··· Given entries ···
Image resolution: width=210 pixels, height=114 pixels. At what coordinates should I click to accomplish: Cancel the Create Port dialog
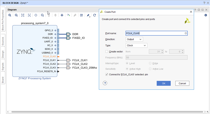(182, 83)
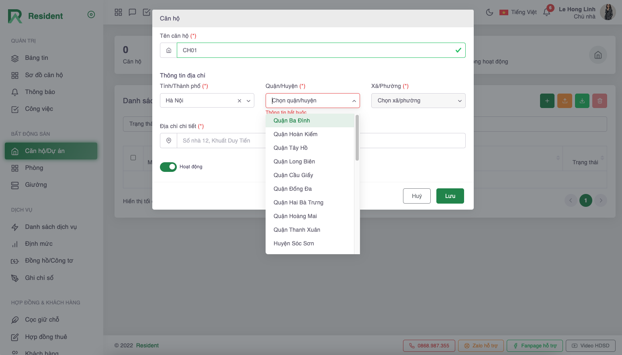This screenshot has height=355, width=622.
Task: Open the notification bell
Action: 546,12
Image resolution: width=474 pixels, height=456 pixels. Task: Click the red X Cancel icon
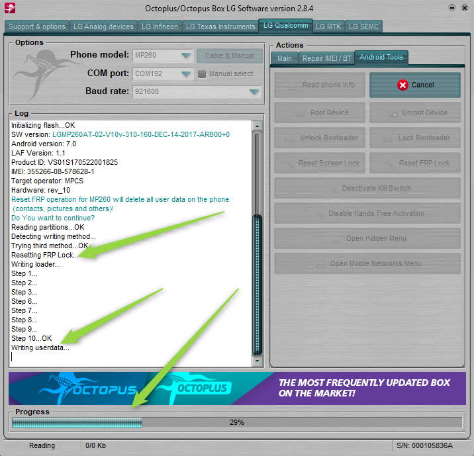(x=403, y=85)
···
Once more, please print all the lines above exactly, without their pictures.

> Exercise answer:
Image resolution: width=210 pixels, height=114 pixels. At what coordinates should I click to accomplish: Cancel the Create Port dialog
(182, 83)
This screenshot has height=355, width=622.
Task: Open the notification bell
Action: 546,12
Image resolution: width=474 pixels, height=456 pixels. Task: Click the red X Cancel icon
(x=403, y=85)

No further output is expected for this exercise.